Assignment:
The answer must be one number: how many lines of the records contain "computer".

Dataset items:
▼▼▼
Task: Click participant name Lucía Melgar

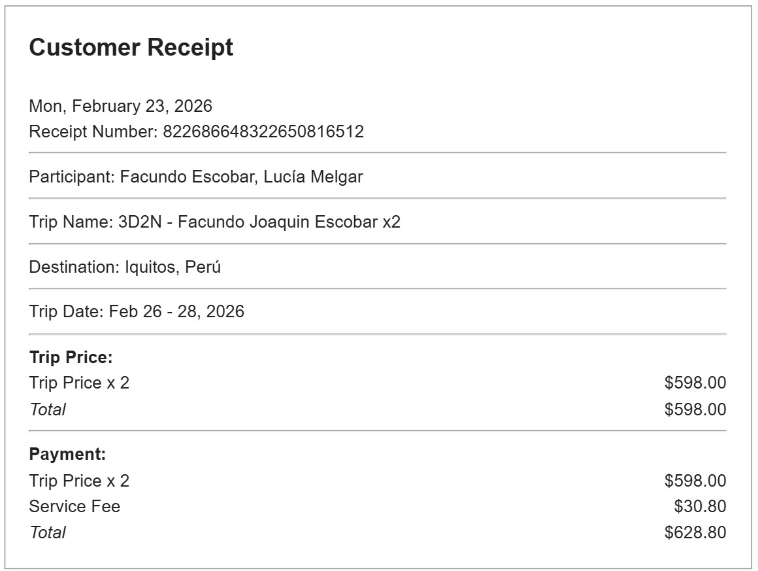Action: (x=313, y=177)
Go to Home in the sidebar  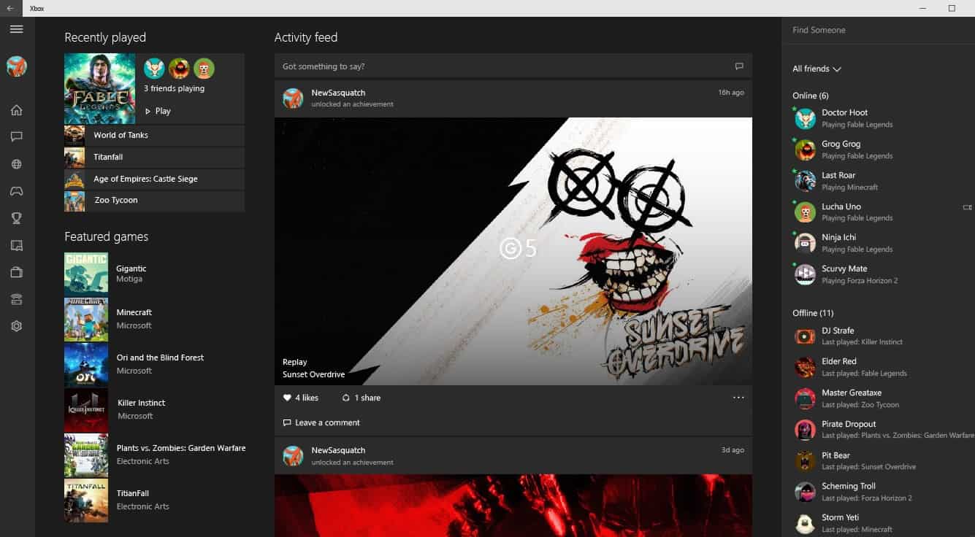(16, 110)
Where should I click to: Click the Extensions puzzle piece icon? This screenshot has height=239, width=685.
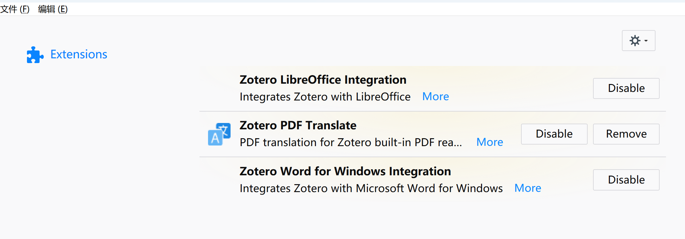[35, 55]
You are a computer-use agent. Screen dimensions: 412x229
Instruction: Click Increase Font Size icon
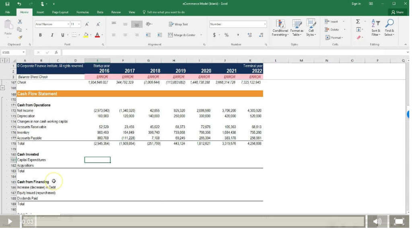[87, 25]
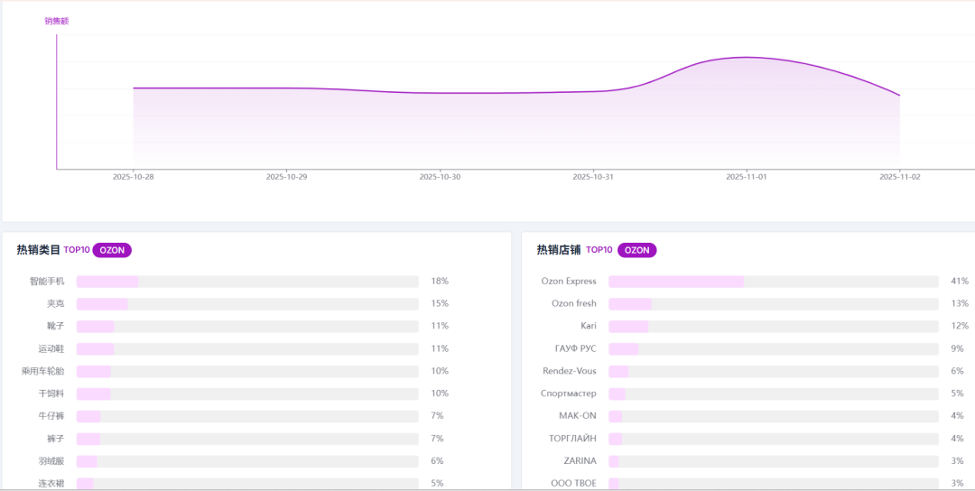
Task: Open the ГАУФ РУС store entry
Action: 576,348
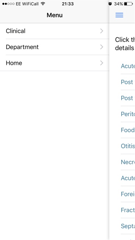The image size is (135, 240).
Task: Open the Fract list entry
Action: click(128, 210)
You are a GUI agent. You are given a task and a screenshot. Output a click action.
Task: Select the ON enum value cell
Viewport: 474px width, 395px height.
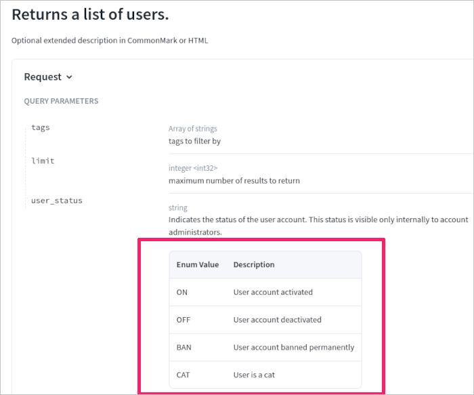coord(182,293)
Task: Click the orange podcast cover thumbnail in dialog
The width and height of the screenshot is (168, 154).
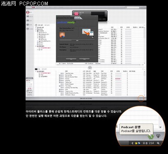Action: 62,34
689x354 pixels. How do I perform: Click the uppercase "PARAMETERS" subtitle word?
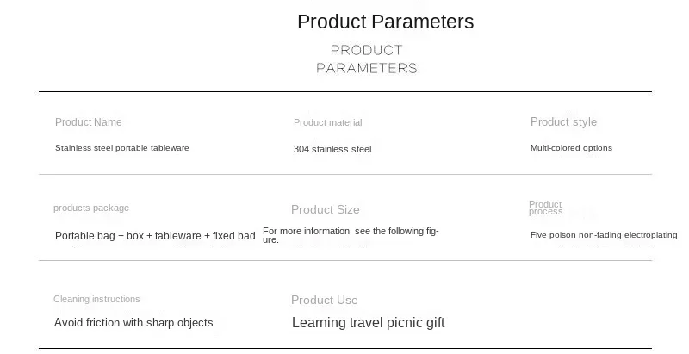click(x=366, y=68)
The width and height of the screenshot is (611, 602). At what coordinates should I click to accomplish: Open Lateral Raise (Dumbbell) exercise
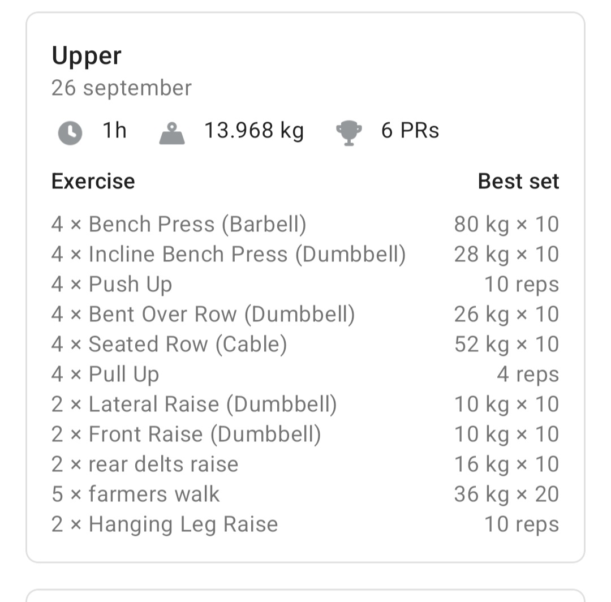click(194, 405)
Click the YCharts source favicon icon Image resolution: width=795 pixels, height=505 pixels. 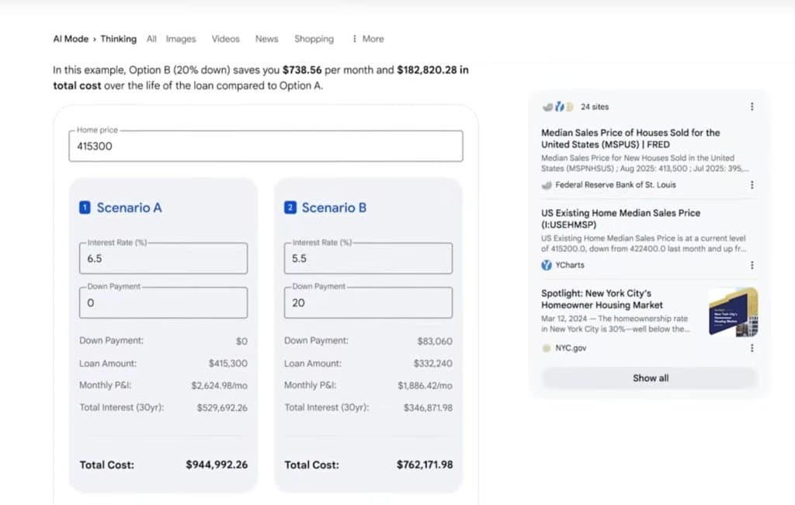point(546,265)
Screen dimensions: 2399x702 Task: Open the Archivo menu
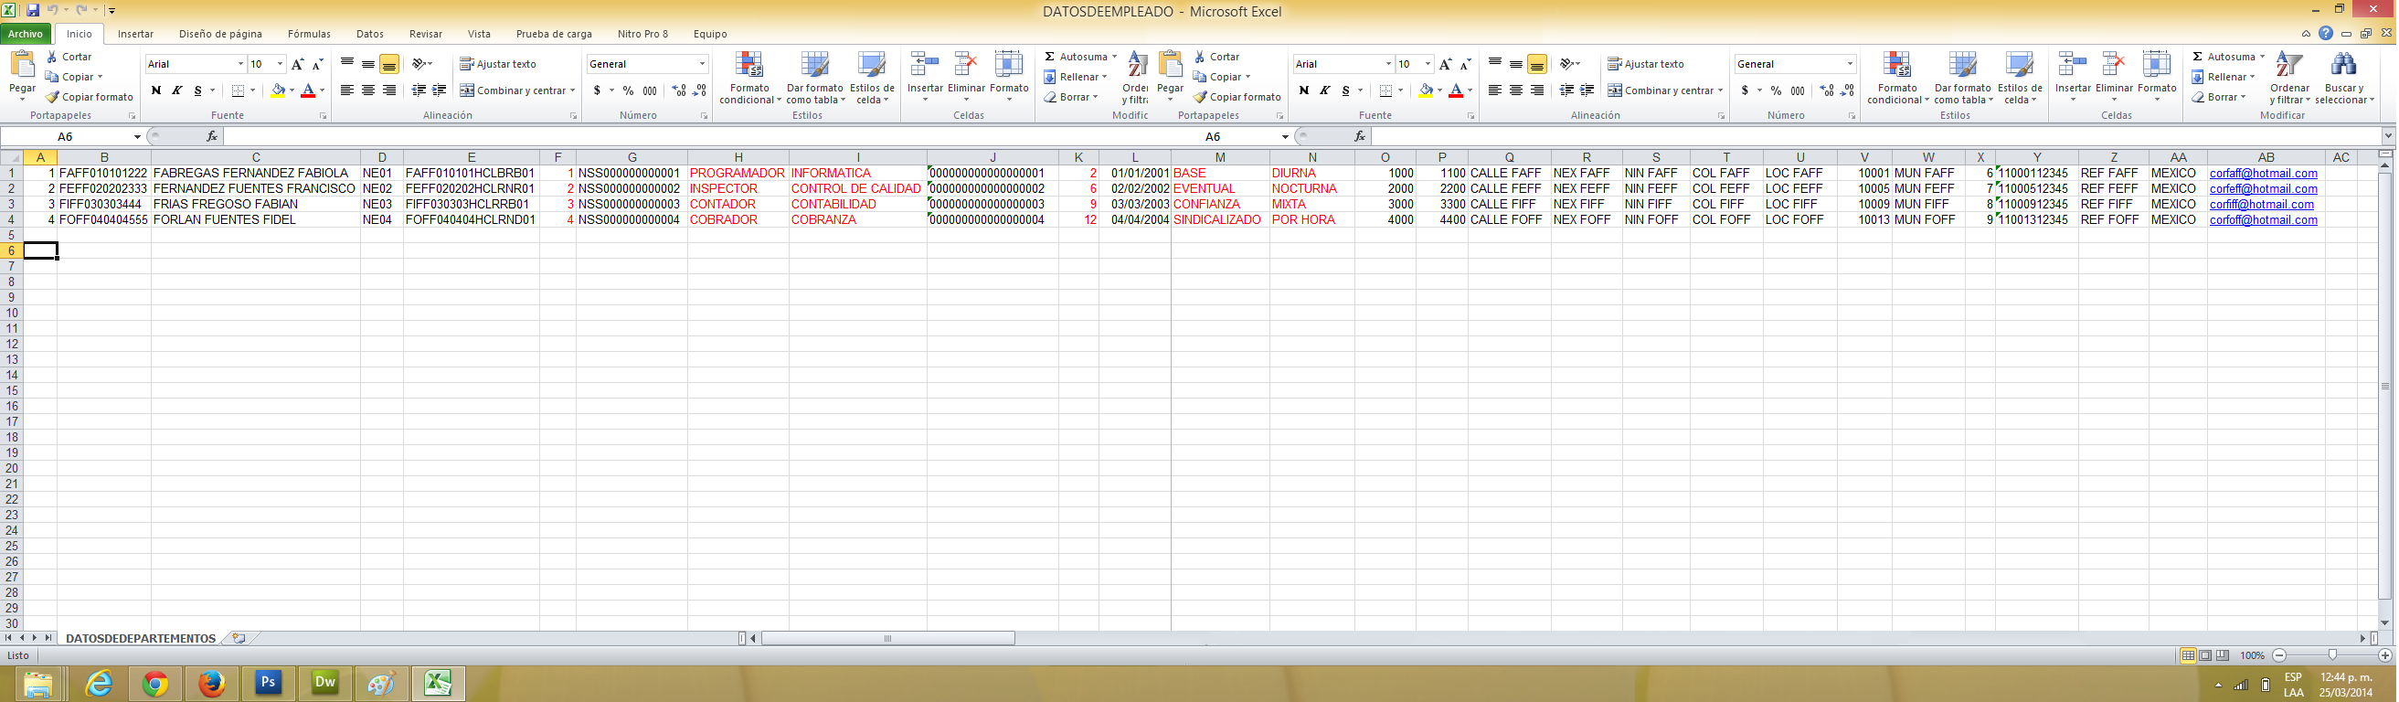pos(26,34)
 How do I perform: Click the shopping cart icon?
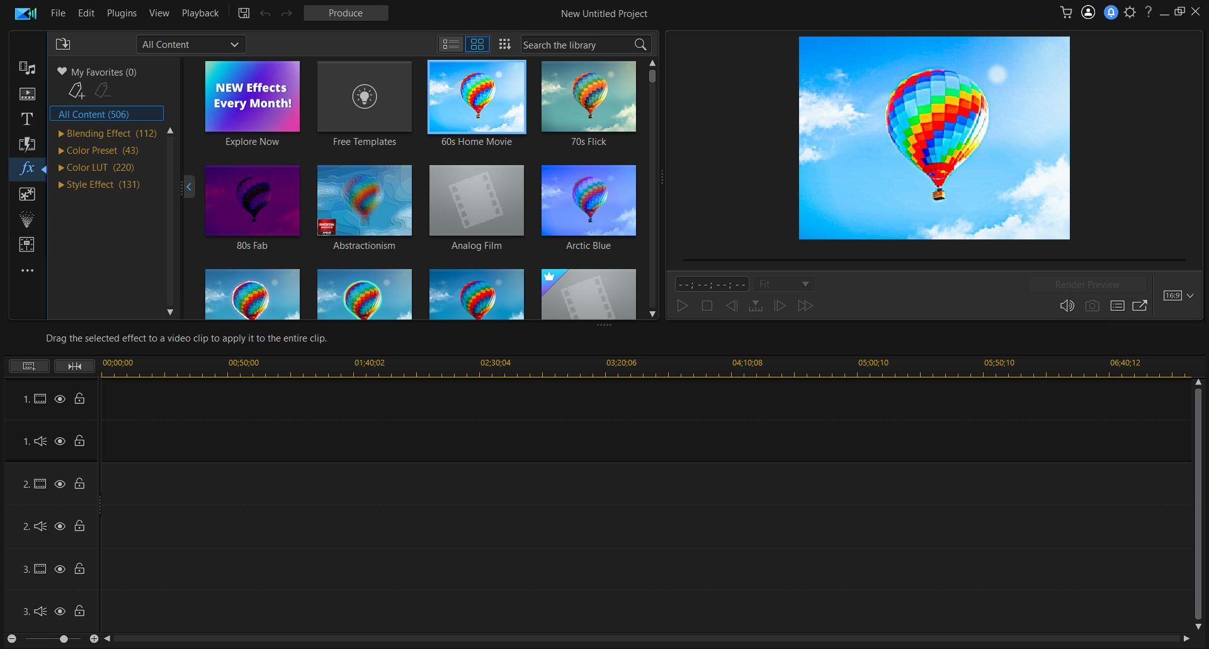click(1065, 13)
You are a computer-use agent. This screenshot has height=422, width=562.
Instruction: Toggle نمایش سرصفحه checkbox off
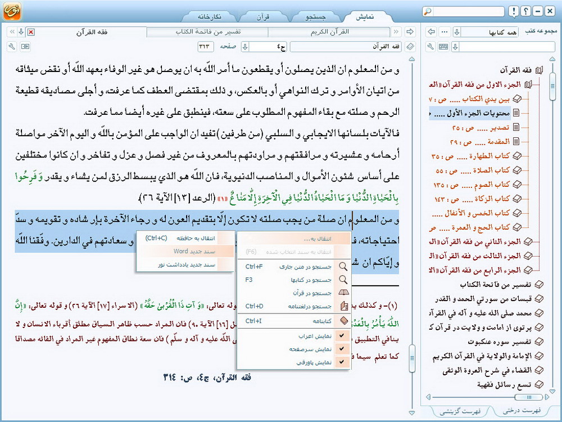click(x=341, y=349)
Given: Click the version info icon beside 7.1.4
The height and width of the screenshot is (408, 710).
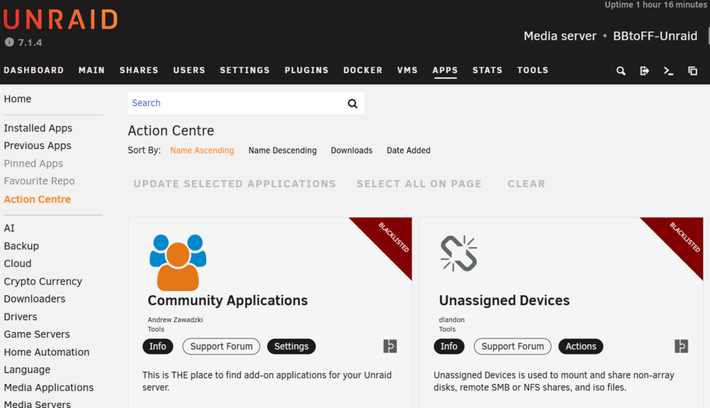Looking at the screenshot, I should (9, 42).
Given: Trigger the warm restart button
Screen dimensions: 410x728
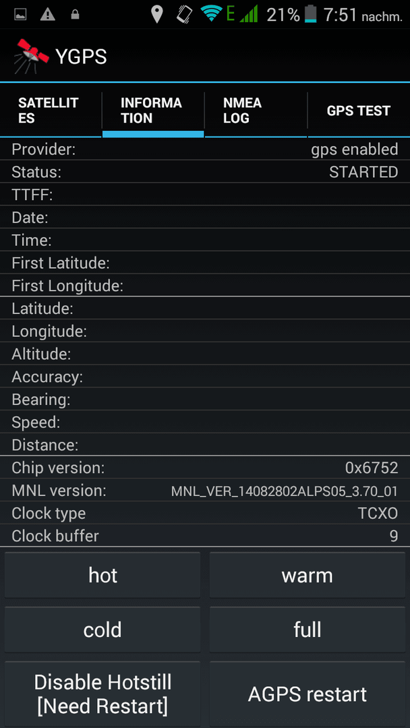Looking at the screenshot, I should (x=308, y=575).
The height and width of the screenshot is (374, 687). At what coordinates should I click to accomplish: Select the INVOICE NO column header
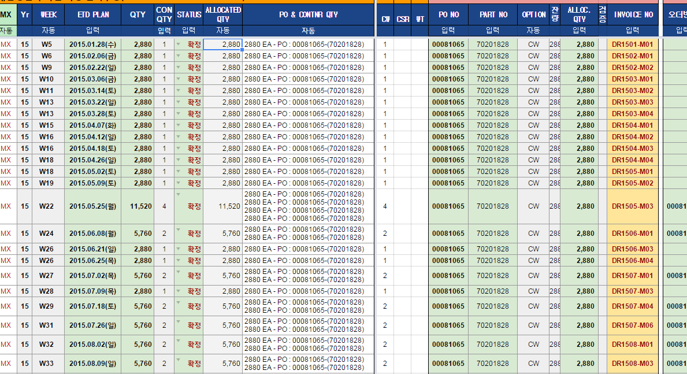pos(632,14)
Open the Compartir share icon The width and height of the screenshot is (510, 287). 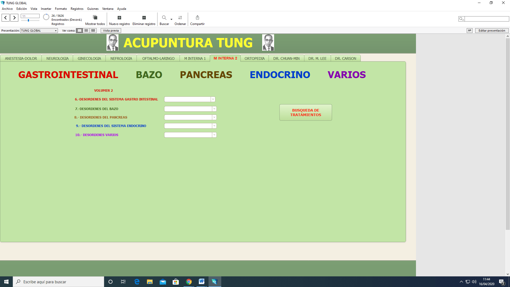pos(197,18)
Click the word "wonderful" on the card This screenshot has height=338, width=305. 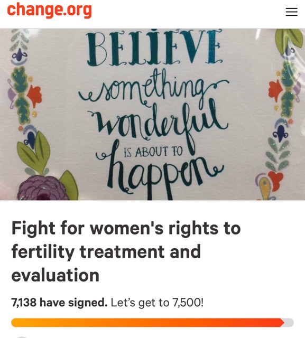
▲▲▲
Response to the task:
2